Student:  Keith Fife
Adviser:  Abbas El Gamal

Date:     Wednesday, May 28, 2008
Time:     3:00 PM (Refreshments served at 2:30 PM)
Location: CISX 101 Auditorium


There has been significant development of image sensors over the last
decade with work on CCDs and CMOS-based devices. Several issues have
been addressed such as sensitivity, resolution, capture rate, dynamic
range, dark current, crosstalk, power consumption, manufacturability
and cost. One consistent limitation in conventional image sensors has
been that the sensing area is constrained to a regular array of
photosites used to recover an intensity distribution in the focal
plane of the imaging system.
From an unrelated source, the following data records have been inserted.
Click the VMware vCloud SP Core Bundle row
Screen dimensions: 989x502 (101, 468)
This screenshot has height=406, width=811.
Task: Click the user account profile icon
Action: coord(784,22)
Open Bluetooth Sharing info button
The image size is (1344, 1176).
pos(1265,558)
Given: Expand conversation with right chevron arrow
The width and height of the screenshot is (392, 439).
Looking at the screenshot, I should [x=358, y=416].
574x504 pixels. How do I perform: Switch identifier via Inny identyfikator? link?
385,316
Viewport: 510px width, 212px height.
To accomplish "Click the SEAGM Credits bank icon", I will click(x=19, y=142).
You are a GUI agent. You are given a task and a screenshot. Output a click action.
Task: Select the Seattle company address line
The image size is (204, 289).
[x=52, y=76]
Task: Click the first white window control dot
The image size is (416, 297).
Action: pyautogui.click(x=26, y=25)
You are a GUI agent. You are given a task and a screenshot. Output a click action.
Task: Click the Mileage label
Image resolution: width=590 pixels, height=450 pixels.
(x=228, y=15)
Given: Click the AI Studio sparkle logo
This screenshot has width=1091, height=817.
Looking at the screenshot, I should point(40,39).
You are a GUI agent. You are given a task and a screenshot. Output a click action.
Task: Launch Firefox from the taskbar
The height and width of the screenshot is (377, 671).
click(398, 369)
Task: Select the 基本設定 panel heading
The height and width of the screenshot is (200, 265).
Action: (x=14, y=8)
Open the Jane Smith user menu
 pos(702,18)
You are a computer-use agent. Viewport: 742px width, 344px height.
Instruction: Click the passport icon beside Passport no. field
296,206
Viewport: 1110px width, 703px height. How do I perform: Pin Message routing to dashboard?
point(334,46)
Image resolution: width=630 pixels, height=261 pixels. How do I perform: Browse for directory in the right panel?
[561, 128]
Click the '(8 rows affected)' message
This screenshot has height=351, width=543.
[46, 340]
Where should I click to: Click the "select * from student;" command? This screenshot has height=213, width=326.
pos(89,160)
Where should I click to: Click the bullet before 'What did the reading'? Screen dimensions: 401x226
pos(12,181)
Although this is the most direct method
of image capture, there are both practical and fundamental issues that
limit the scalability or performance of these systems.

This research explores an alternative, multi-aperture approach to
imaging, whereby the integrated image sensor is partitioned into an
array of apertures, each with its own local subarray of pixels and
image-forming optics. A virtual image is focused a certain distance
above the sensor such that the apertures capture overlapping views of
the scene. The subimages are post-processed to obtain both a high
resolution 2D image and a depth map. A key feature of this design is
in the use of submicron pixels to obtain accurate depth measurements
derived from the localization of features within adjacent subarrays.
Other benefits include the ability to (i) image objects at close
proximity to the sensor without the need for objective optics, (ii)
achieve excellent color separation through a per-aperture color filter
array, (iii) relax the requirements on the camera objective optics,
and (iv) increase the tolerance to defective pixels. The
multi-aperture architecture is also highly scalable, making it
possible to increase pixel counts well beyond current levels.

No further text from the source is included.